La plainte pénale déposée la semaine dernière à Zurich par le curateur de la faillite de Sabena contre les organes du défunt SAirGroup est le plus récent épisode du feuilleton judiciaire qui tente de démêler l'écheveau d'une des déconfitures les plus spectaculaires que l'Europe moderne ait connue. Selon les représentants de l'ancienne compagnie aérienne belge, son actionnaire suisse aurait, dès son entrée dans le capital de Sabena, entrepris de la piller méthodiquement à son seul profit, pour aboutir, conséquence logique, à sa mort économique.

Cette version s'inscrit parfaitement dans la vision d'une entité belge qui voit le diable porter la croix blanche, après avoir salué son arrivée en sauveur. Ce manichéisme naturel ne doit pas, du reste, discréditer cette action aux yeux d'un public suisse trop souvent condescendant à l'égard des Belges. Mais quels que soient les mérites de la démarche judiciaire entreprise en Suisse par l'ex-Sabena, elle devra déboucher sur un procès. Un vrai procès. Ce n'est pas un espoir, c'est une exigence. Que la facture de la débâcle Swissair – deux milliards pour le contribuable suisse – suffit à justifier.
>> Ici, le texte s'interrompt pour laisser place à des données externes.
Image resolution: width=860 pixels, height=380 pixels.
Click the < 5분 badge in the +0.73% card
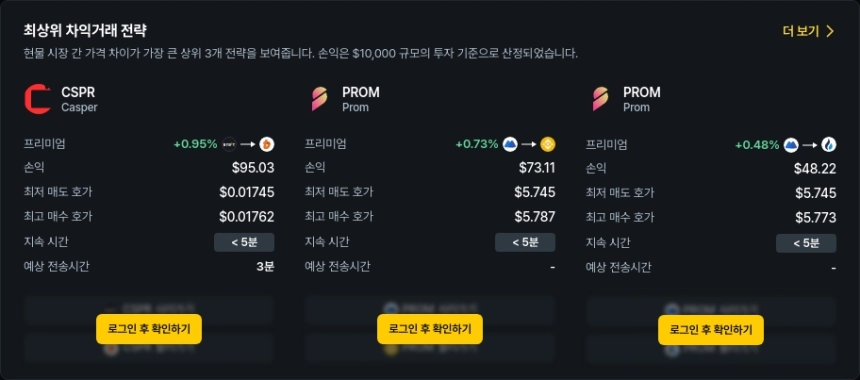pos(525,242)
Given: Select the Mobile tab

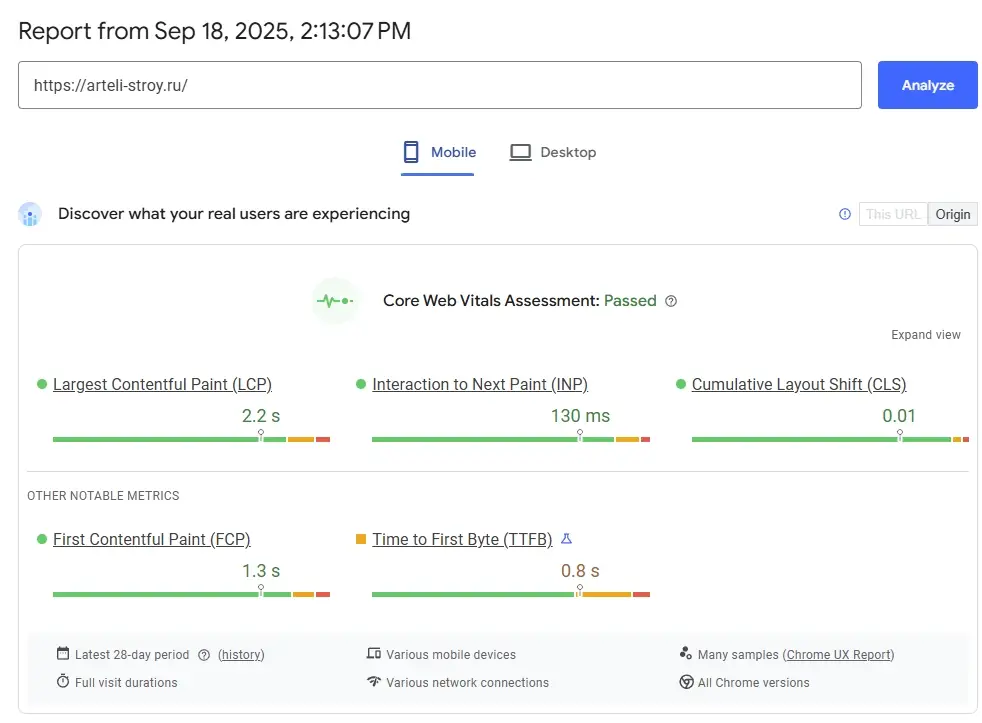Looking at the screenshot, I should pos(440,152).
La Suisse a trop tendance à voir les scandales qui la secouent se terminer en eau de boudin. L'affaire des barons du fromage en est un bon exemple. Plutôt que celui de la presse, de la politique ou de l'opinion, le cas SAirGroup nécessite le verdict du tribunal, qui devra décortiquer la nature des errements qui ont mené à cette crise. Dans un débat si passionnel – trois ans après, les plaies restent vives –, qui lie à ce point la symbolique aux intérêts de deux Etats souverains, le rôle d'une justice libre sera d'une importance cardinale. Aujourd'hui, les principaux accusés de l'affaire Swissair continuent de se taire. Ils ne parleront que face aux juges. Il est grand temps de leur donner la parole.